I am coming to the end of my first month as the Independent Anti-Slavery Commissioner for the United Kingdom. I have met many people who are involved in tackling slavery and trafficking and supporting victims and I have been listening and learning. I have been struck by the commitment, energy and enthusiasm of those that I have met and their willingness to share their experiences and perspectives. I am keenly aware of how much needs to be done and the scale of the challenges. Over the next few months I will be developing my strategic priorities for the first year so that we can focus effort to make impact. The role had been vacant for nearly twelve months and the small team carries vacancies, so I have also spent time mobilising the office and recruiting staff. We have made some temporary appointments and have advertised for permanent staff which met with a fantastic response.


Earlier this week I visited a safe house for women who have been trafficked and met five women from very different parts of the world who had been referred to the National Referral Mechanism for victims. They had all been assessed as potential victims and were waiting for a final decision. Several had been waiting for over 12 months and while they were safe from their traffickers it was clear that their lives were on hold. I have arranged to visit other houses over the next few months to learn more about how well we are looking after the most vulnerable of victims. I particularly want to understand how we can improve longer term outcomes for victims and how we can protect them from the risk of being re-trafficked.

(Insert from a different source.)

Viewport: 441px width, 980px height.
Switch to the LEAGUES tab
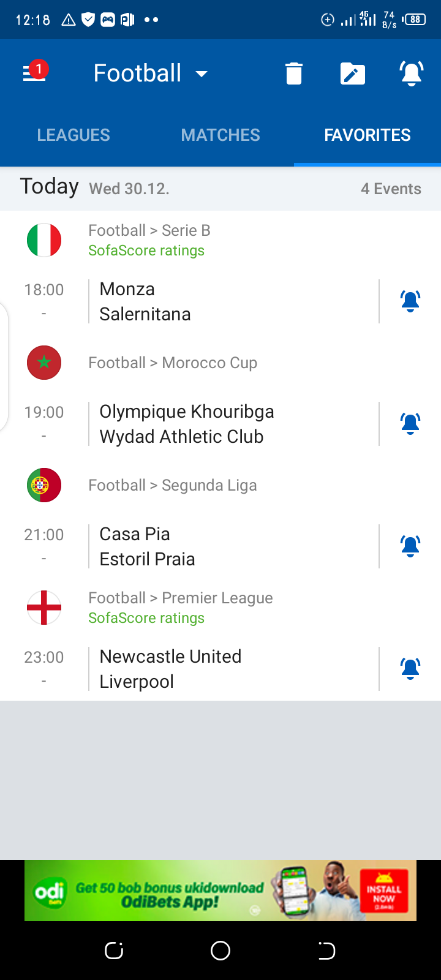point(74,135)
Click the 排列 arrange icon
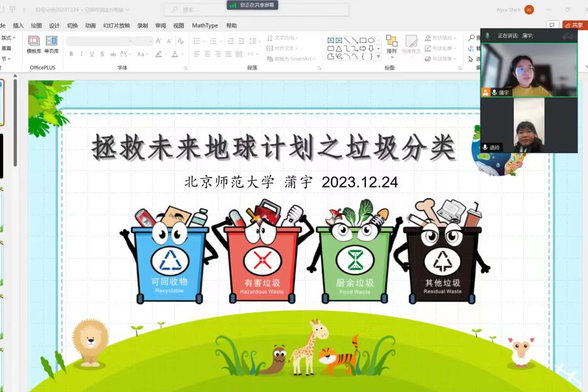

During my first month the Independent Review of the Modern Slavery Act final report was published, and we await the response from Government. The report focused on ensuring that supply chains are free from slavery, the role of independent child trafficking advocates (ICTAs), legal issues and my own role. There were many detailed recommendations that I will look to address. In particular, the review suggested that I work with the Children’s Commissioner for England to scrutinise the ICTAs. I have met with Anne Longfield, the Children’s Commissioner and have agreed that we will work together to look at the effectiveness of the advocates who are currently working with children in the pilot areas. It is so important that children who have been trafficked have powerful advocates who are able to ensure that they have all the support that they need as they recover from the trauma they have suffered. There are several recommendations about my office taking on new tasks and responsibilities. I am keen to take these on and am working with the Home Office to set out the business case for additional resources in order to support additional tasks.


My role covers the whole of the UK and I am looking forward to working with the devolved administrations. I attended a review by the Scottish Government and its many partners of their progress in tackling trafficking. I was really encouraged to see a clear plan to ensure that people and businesses are aware of how what they do and buy can contribute to this serious crime. As a former police officer I am utterly convinced that prevention and tackling demand is key to fighting crime. I want to work out how I can best use my new office to help to change the mindset on what we should demand from businesses and government as consumers and citizens. While in Edinburgh I also met with the Director of the Judicial Institute and we have agreed to assist with the important work that they are doing to train the sheriffs in Scotland. I plan to visit Northern Ireland and Wales in the coming months and welcome the opportunity to work with colleagues across the UK.